Rémi : On avait vraiment envie de l’être.

Léo : Il y a plein de groupes que je connais et avec qui j’ai travaillé qui l’avaient fait. Donc il y avait toujours cette idée qu’un jour on le ferait. Cette année ce n’était pas possible de ne pas y aller.

LVP : On imagine que vous aviez la pression. Vous l’avez abordé comme un défi ?

Léo : Attendre nous a permis de beaucoup jouer avant. Aujourd’hui c’était un peu différent mais par exemple le concert des auditions était vraiment un concert comme un autre pour moi. Du coup, il n’y avait pas vraiment de pression.

Rémi : Il y avait plus de pression aujourd’hui.

Léo : Aujourd’hui il y avait de la pression en raison du contexte.

LVP : Sur scène vous avez remercié les iNOUïS en expliquant que c’était un très bon accompagnement, qu’il est difficile de commencer la musique et qu’ils vous ont donc apporté beaucoup. Qu’est-ce que ce dispositif vous a apporté jusqu’ici ?

Léo : Je faisais surtout référence à SUPERFORMA, la SMAC du Mans, qui à l’époque où on n’avait fait que très peu de concerts et où on peinait vraiment, nous a pris dans son dispositif Starter et nous a fait faire notre première résidence, nos premiers concerts, avant de nous faire faire des premières parties importantes comme pour le concert de Feu! Chatterton, le Be Bop Festival, etc. C’était plutôt à eux que je pensais et à Trempo qui vient de se rajouter à eux grâce aux iNOUïS justement. Sinon, c’est vrai qu’avec les iNOUïS on a eu des stages et des cours cette semaine.

Rémi : Mais ce qu’on a le plus pris des iNOUïS c’est la rencontre avec les autres artistes.
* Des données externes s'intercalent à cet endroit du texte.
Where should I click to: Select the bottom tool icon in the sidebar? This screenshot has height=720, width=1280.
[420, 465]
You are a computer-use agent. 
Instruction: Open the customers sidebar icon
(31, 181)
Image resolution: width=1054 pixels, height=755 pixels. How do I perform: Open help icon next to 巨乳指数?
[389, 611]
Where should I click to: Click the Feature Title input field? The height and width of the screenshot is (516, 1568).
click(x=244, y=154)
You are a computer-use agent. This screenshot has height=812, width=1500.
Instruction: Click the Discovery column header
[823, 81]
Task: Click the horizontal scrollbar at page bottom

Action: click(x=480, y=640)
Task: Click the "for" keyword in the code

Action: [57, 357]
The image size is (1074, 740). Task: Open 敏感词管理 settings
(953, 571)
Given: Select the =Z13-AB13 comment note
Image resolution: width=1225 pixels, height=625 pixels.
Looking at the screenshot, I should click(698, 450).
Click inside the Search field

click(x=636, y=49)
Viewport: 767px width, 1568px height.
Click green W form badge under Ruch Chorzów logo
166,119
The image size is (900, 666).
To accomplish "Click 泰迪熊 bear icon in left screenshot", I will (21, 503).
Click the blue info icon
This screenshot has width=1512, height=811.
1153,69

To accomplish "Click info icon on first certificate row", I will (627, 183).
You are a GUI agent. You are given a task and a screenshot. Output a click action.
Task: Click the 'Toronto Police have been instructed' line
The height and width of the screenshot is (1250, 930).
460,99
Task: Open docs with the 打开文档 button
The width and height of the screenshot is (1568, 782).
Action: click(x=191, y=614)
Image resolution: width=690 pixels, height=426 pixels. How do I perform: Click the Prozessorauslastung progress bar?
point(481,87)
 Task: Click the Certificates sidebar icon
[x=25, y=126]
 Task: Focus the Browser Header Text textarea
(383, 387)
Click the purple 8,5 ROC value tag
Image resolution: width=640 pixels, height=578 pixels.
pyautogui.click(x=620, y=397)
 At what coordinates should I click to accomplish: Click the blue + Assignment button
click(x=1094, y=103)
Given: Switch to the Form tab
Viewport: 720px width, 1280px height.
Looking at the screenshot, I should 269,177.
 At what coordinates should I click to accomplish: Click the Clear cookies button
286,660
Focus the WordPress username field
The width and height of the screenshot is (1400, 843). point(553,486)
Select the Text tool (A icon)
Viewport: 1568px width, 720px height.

Finalement, les conférences, les cours étaient un contexte, une excuse pour rencontrer ces personnes et leur musique.

LVP : Votre projet prend de plus en plus forme et commence à se définir. Comment le présenteriez-vous à celles et ceux qui ne vous connaissent pas encore ?

Rémi : On a mis longtemps à trouver les mots mais désormais on parle de chanson rock parlé-chanté.

LVP : Vous revendiquez l’interprétation parlé-chanté.

Rémi : Oui, d’ailleurs au tout début on parlait même de Sprechgesang qui est le terme exact mais presque hors-sujet. Ensuite, on parlait de post-rock quand on était un peu plus dans ce style. Maintenant, depuis six mois, on a trouvé cette désignation de « chanson rock parlé-chanté », qui marche et qu’on assume.

Léo : Comme tu le dis, le parlé-chanté est au centre de ce qu’on fait. C’est parti comme ça. Le projet est vraiment né avec ma voix. J’ai voulu faire du français et c’est la seule manière que j’ai trouvée d’en faire. C’est peut-être aussi pour se mettre dans la tradition d’autres groupes. C’est vrai que tout le monde fait un peu de parlé-chanté. Parmi les iNOUïS, il y a plein de projets qui en font, comme PAR.SEK.

Rémi : Liv Oddman aussi.

Léo : Oui c’est vrai. Mais souvent ils ne se définissent pas comme ça. Or, je commence à me dire qu’il y a quand même une vraie tradition avec Fauve, les débuts de Feu! Chatterton ou des groupes plus anciens comme Mendelson ou Diabologum. J’ai écouté ces groupes. Le déclic est aussi venu du sample, de la poésie et des choses comme ça. Mais, je trouve que c’est pas mal de rattacher tout ça comme si c’était un genre.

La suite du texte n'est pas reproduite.